Representatives of Dutch farmers were meeting Friday with Prime Minister Mark Rutte and other Cabinet ministers to discuss the government’s nitrogen emissions reduction goals that have sparked disruptive protests in recent weeks.
But the prospect of success appeared slim, with two main activist farmers’ organizations demanding concessions and not attending because they have no trust in the veteran politician appointed to act as intermediary. They say the mediator, Johan Remkes, is not independent.
Rutte did not comment to reporters as he entered the meeting in the central city of Utrecht.
Farmers angry at the target of slashing nitrogen emissions 50% by 2030 have blockaded supermarket distribution centers, parked tractors on highways and dumped garbage including manure and asbestos on roads in recent weeks.
Rutte has criticized what he said are small groups of farmers who he says have endangered others with the nature of their protests. “Willfully endangering others, damaging our infrastructure and threatening people who help clean up is beyond all limits,” he wrote on Twitter last week.
The government has been forced to act after courts in recent years began blocking permits for infrastructure and housing projects because the country was missing its emissions targets.
The government has earmarked an extra 24.3 billion euros ($25.6 billion) to finance agricultural reforms that will likely make many farmers drastically reduce their number of livestock or get rid of them altogether. Provincial authorities have been given a year to formulate plans to cut emissions.
Sjaak van der Tak, chairman of the main farmers’ lobby group LTO, said the talks were vital.
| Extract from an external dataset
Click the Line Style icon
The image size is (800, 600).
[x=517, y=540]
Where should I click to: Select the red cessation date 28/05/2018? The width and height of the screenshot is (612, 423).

LTO represents some 30,000 farms in the Netherlands.
“It is of enormous importance that we, together with the other agricultural parties, really expect something from this Cabinet,” Van der Tak said on his way into the talks.
LTO says there are nearly 54,000 agricultural businesses in the Netherlands with exports totaling 94.5 billion euros in 2019.
The Dutch minister responsible for nitrogen, Christianne van der Wal, said she had no expectations heading into the talks.
“First, listen,” she said.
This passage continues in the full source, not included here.